== TASK STATEMENT ==
Will you output the entries below exactly, skipping every image they contain?

(Collected data)
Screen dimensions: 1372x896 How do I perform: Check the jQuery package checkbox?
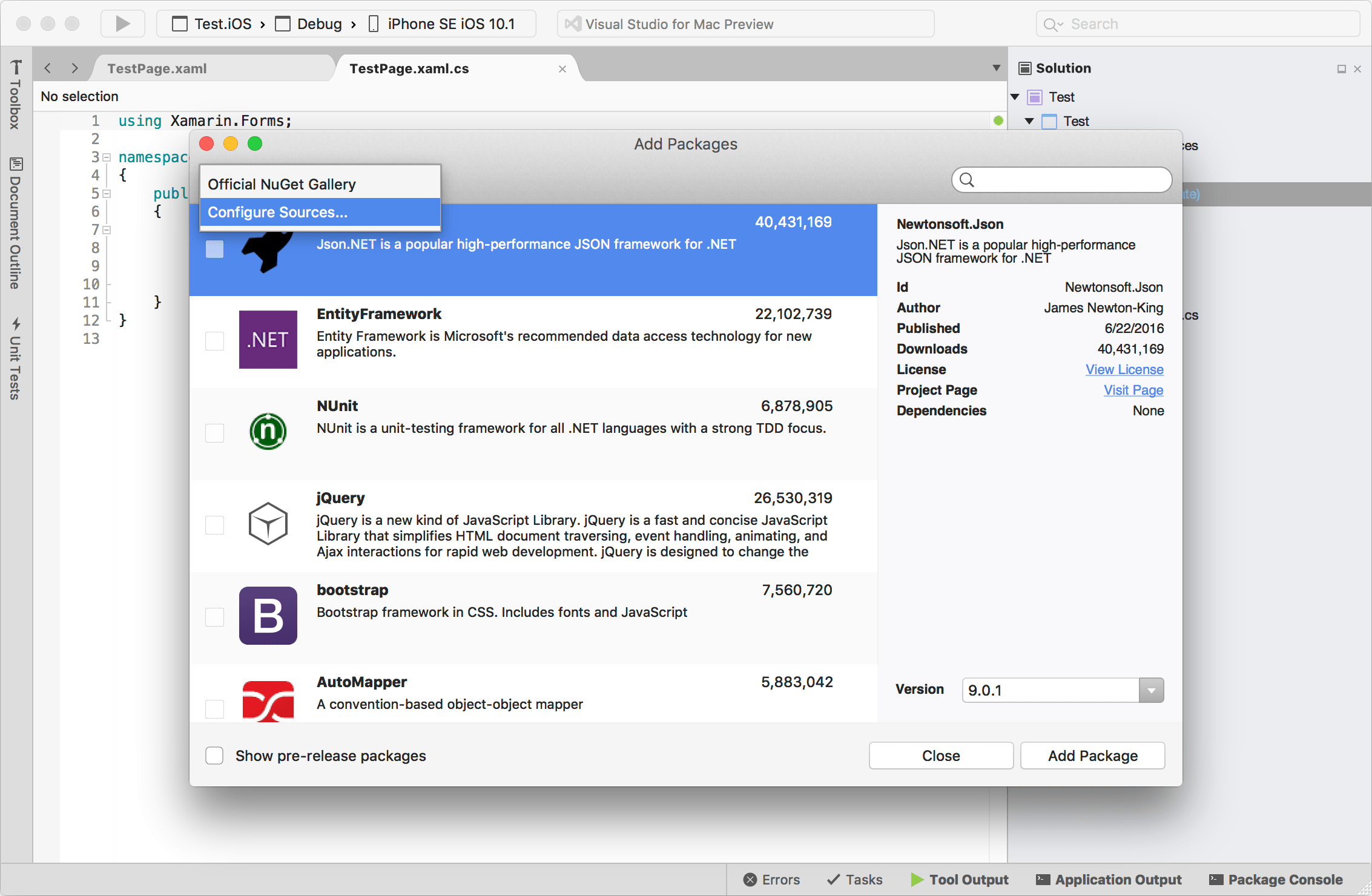[x=214, y=525]
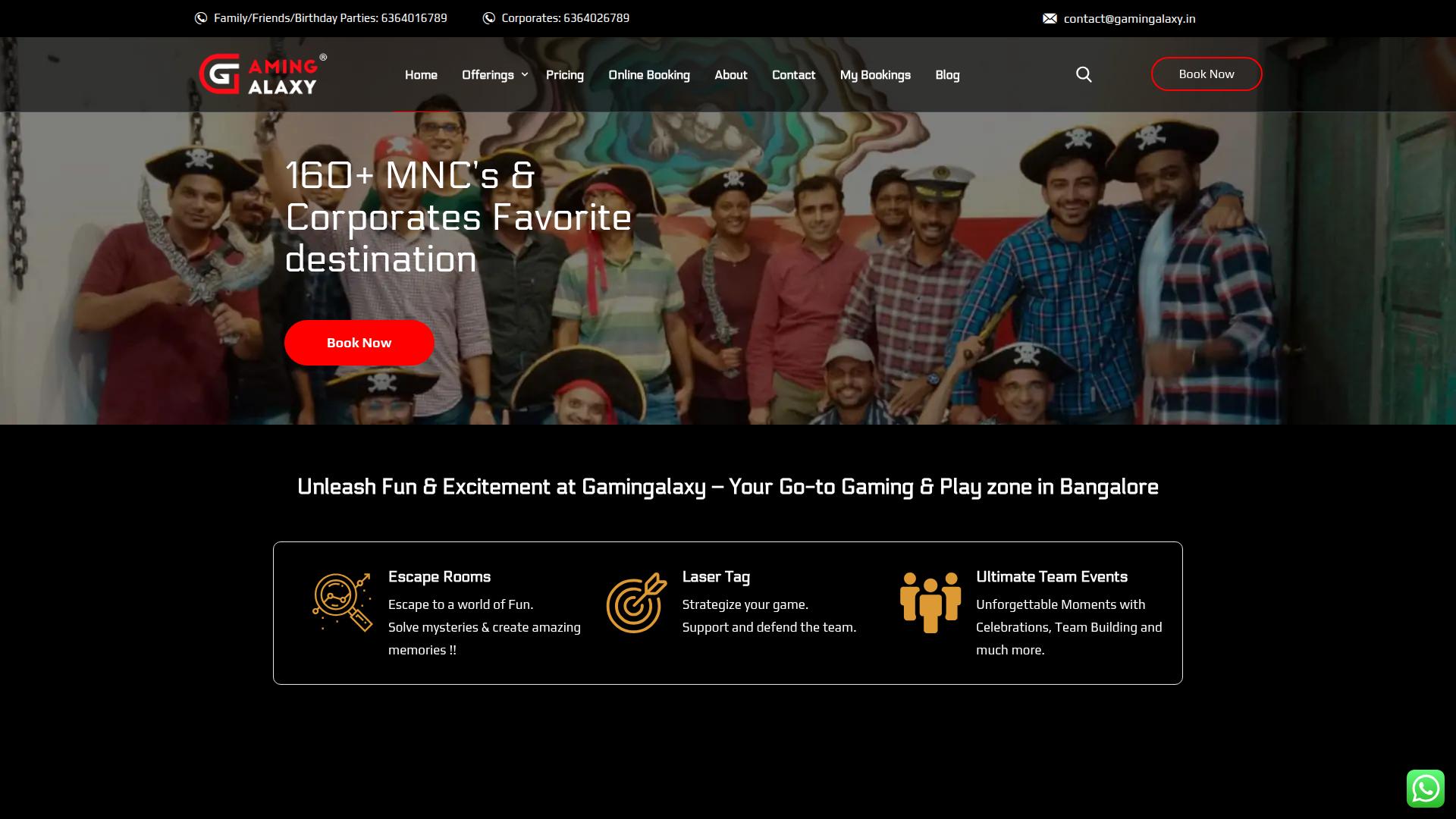Go to the Pricing page
The width and height of the screenshot is (1456, 819).
point(564,74)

== TASK ANSWER ==
Screen dimensions: 1372x896 How do I perform: Check the jQuery package checkbox?
[x=214, y=525]
Go to the Pricing page
The width and height of the screenshot is (1456, 819).
point(564,74)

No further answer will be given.